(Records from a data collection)
○ ○ ○
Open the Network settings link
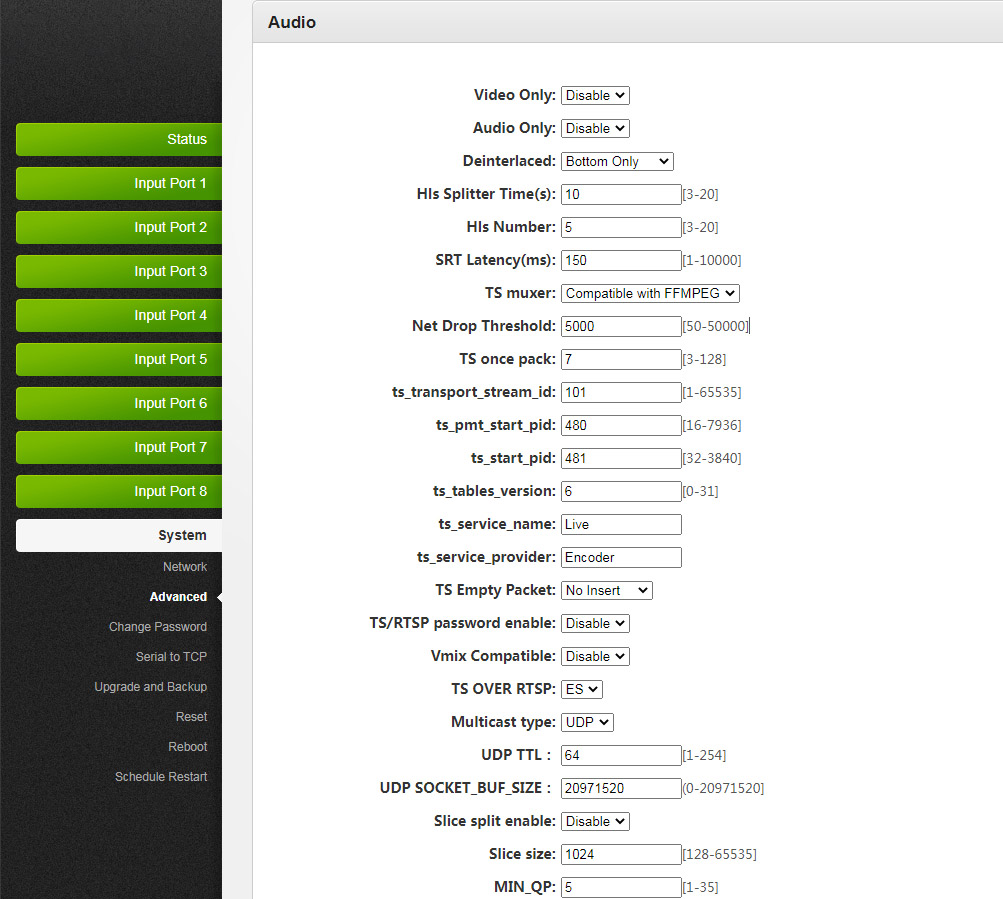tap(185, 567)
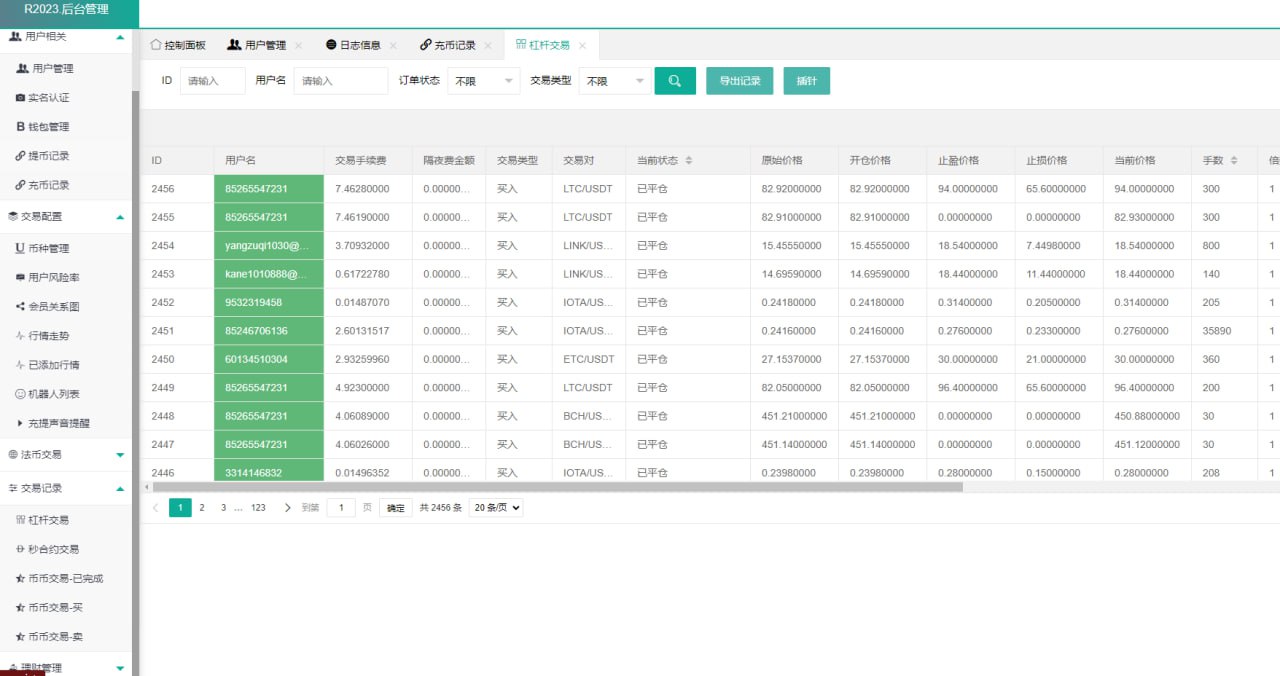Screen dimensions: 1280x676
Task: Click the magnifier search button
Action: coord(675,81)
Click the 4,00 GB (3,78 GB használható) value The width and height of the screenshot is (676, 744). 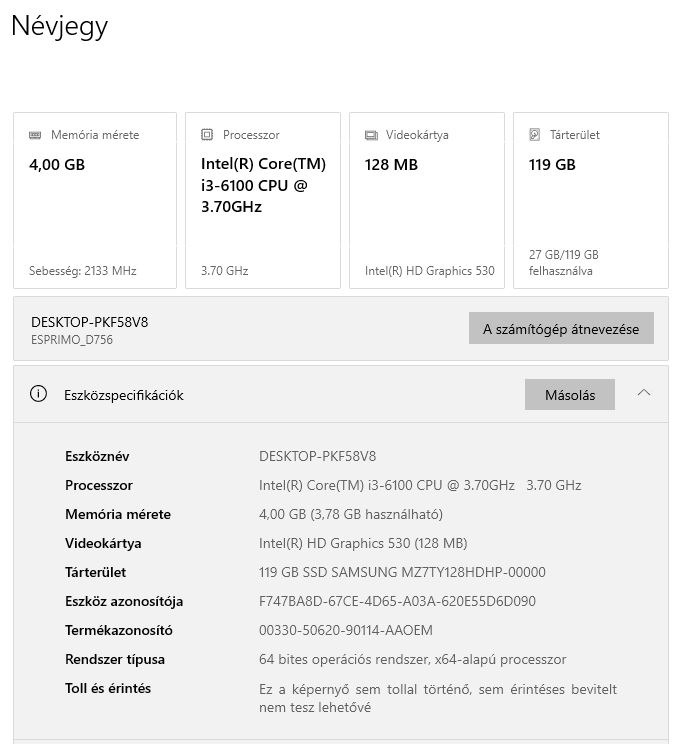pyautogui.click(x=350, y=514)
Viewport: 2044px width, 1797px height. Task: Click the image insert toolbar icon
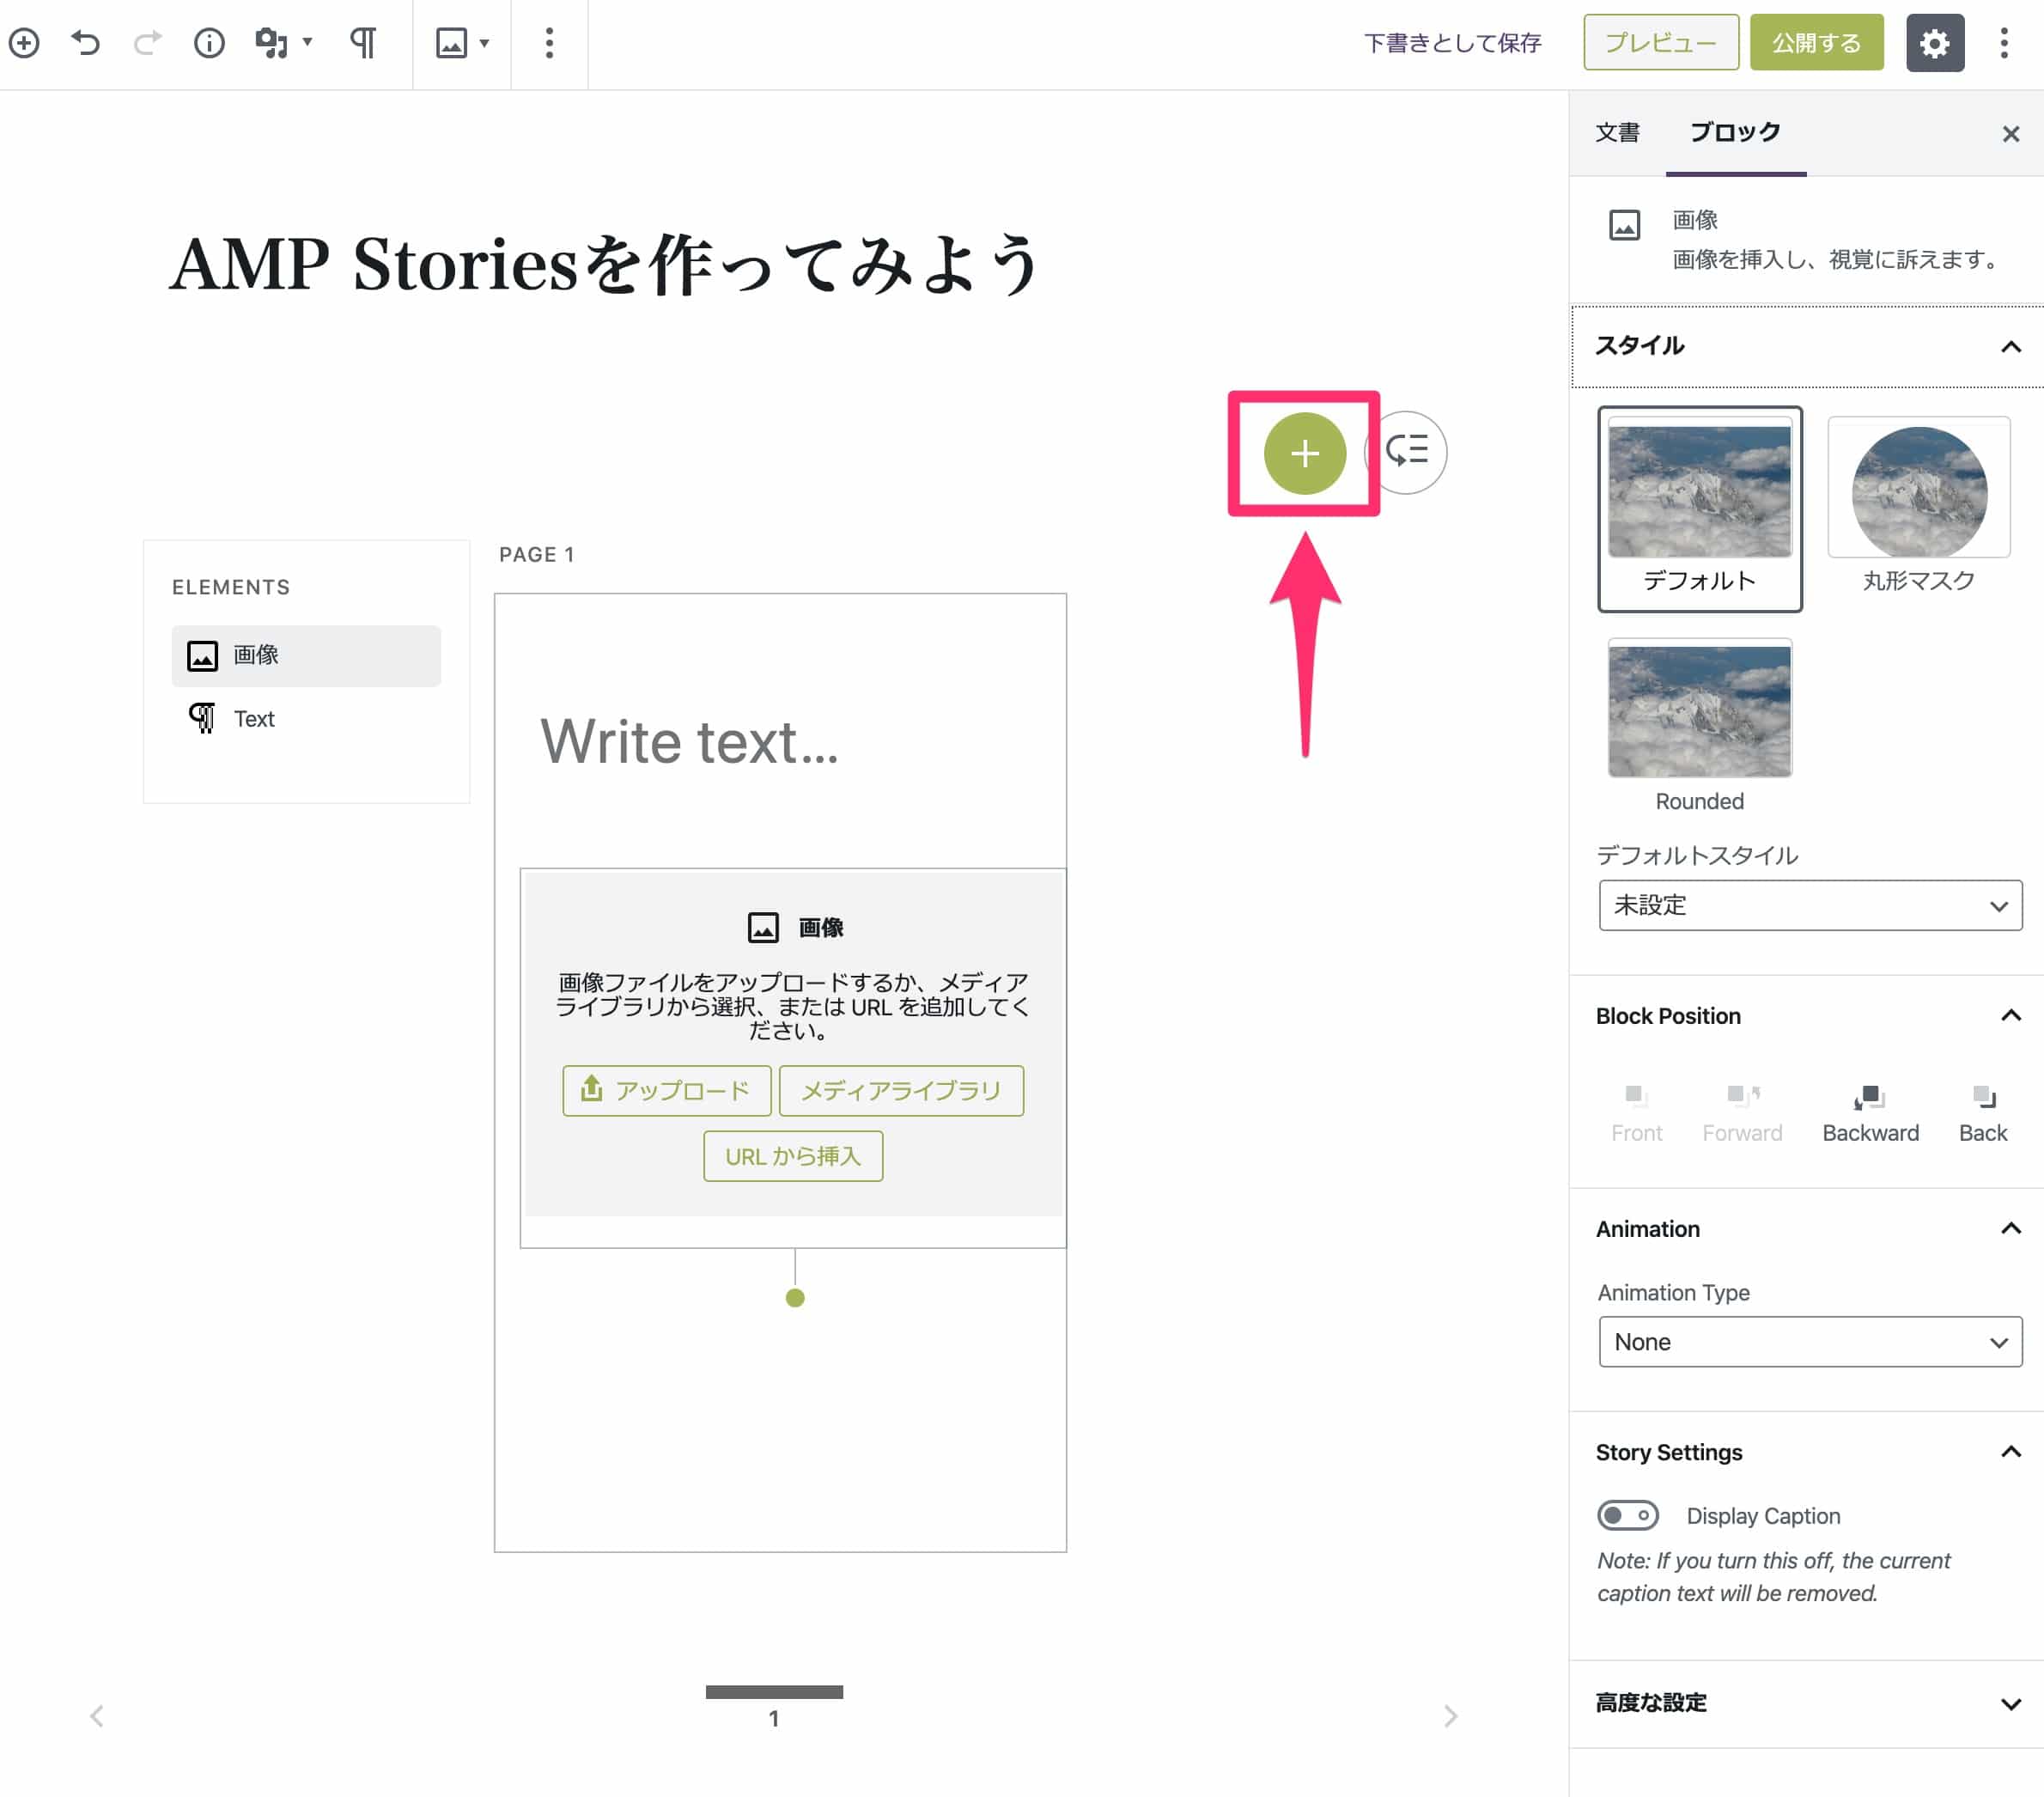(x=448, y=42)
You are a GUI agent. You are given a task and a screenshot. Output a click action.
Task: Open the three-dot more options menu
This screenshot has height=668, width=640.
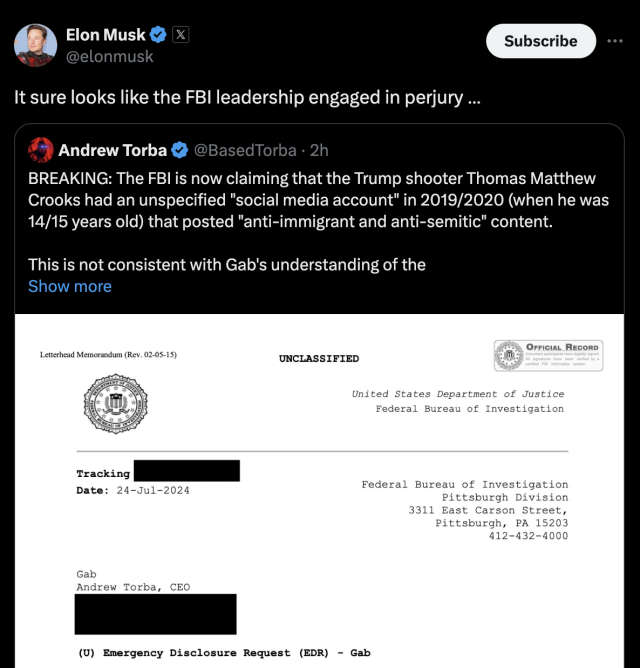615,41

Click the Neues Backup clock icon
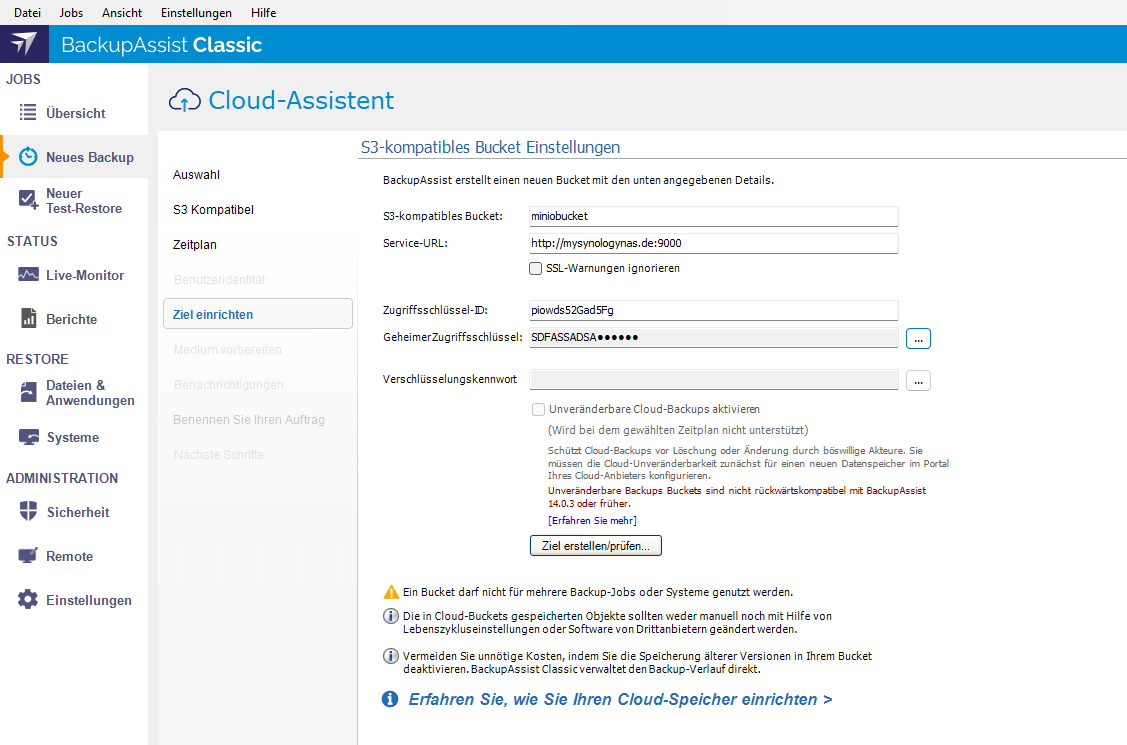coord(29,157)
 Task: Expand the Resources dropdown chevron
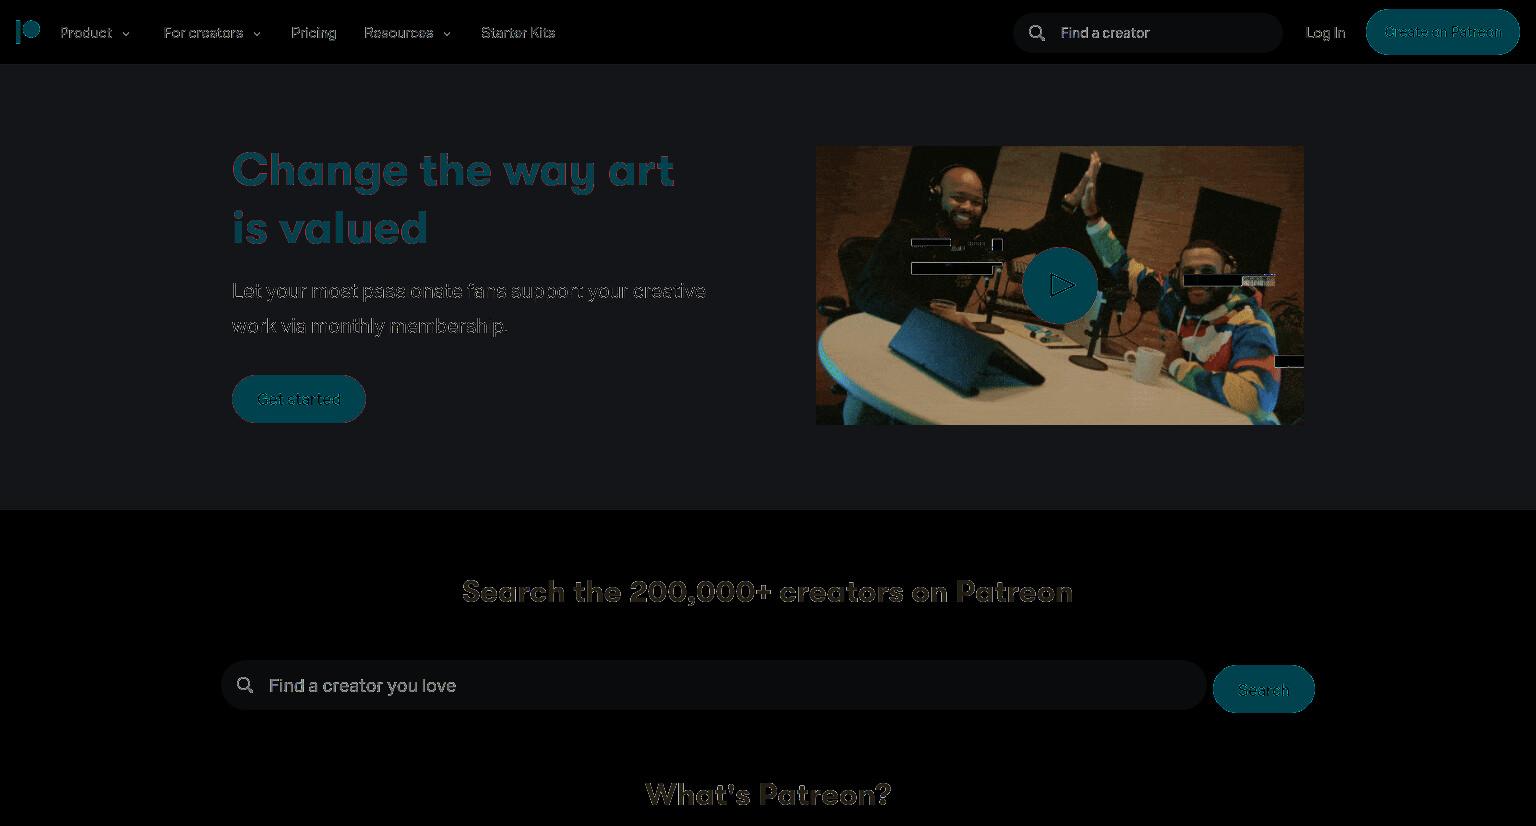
○ ○ ○
## Problem to solve
Set down word for word every line from the one containing "You are a GUI" through the last line of the records above, both ends included. Leave out the pictures.

## Expected output
You are a GUI agent. You are given a task and a screenshot. Output a click action.
Task: Open the three-dot more options menu
This screenshot has height=668, width=640.
615,41

Click the Neues Backup clock icon
coord(29,157)
 Task: Expand the Resources dropdown chevron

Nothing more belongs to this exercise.